Step 1: Extracting message dates
Now I had the complete chat with me in an html format which just needed to be scraped to get the data. I used beautiful soup to get the timestamp of each message and dumped that data in a csv file “chatdata.csv”. This process takes 4–5 seconds only for the case when there are a lot of messages else it is almost instant. Up to this point, the csv is in a pretty bad condition with redundant values i.e multiple rows for the same timestamp.
Step 2: Counting messages on a given date
The next task was to count the number of messages sent on a single day. I used pandas library to do it. The dataframe was the complete csv. I used groupby function to group the rows according to a particular date. After this step, I had all the dates on which the message was sent and the count of messages sent on that day exported to “count.csv”. The only step remaining was to sort the dates in ascending order so that graph is plotted in an ordered manner.
Step 3: Sorting the data
By using sort_values
function in pandas library I sorted the count.csv from the previous step in ascending order of dates. The timestamp originally contains date and time in the format Sunday,April 8,2018 at 12:02pm UTC+5:30
. So while creating the “chatdata.csv” I extracted only the date from the timestamp and while creating the final sorted.csv the date is converted to YYYY-MM-DD format using to_date
function in pandas library. The “sorted.csv” is the data file which has the count of messages on a given day in ascending order of dates. The final task remaining is to plot these two columns on a graph.

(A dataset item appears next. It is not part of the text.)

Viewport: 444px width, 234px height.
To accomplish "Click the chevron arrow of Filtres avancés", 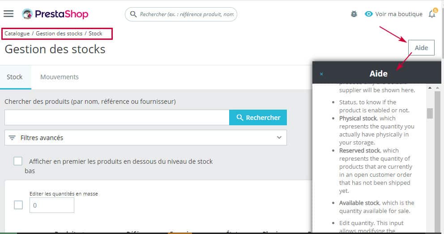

Final Step: Plotting graph and running the script.
To plot the data, I used matlplotlib library. I kept dates on x-axis and the count of messages on that day on y-axis.
Now it was time to give python script a test run and Voila! the output was there on the screen. It was fun to test the script on different chats and comparing the graph among them.
Final Words
The source code for the complete script can be found here at GitHub.
The code was written in a small time and hence has bad variable naming and creation of 3 files. I believe number of files generated can be reduced to 1 or 2 and the complete code can be made more better by incorporating more features. Also the x-axis containing dates gets cluttered because of less space and big length of date which needs to be corrected. The script currently plots count for only the days when message was sent or recieved, there is no point for any day when no message was sent or received i.e 0 messages in a day, the plot will be more better if those days are also accomodated. Any contributions to code are welcome.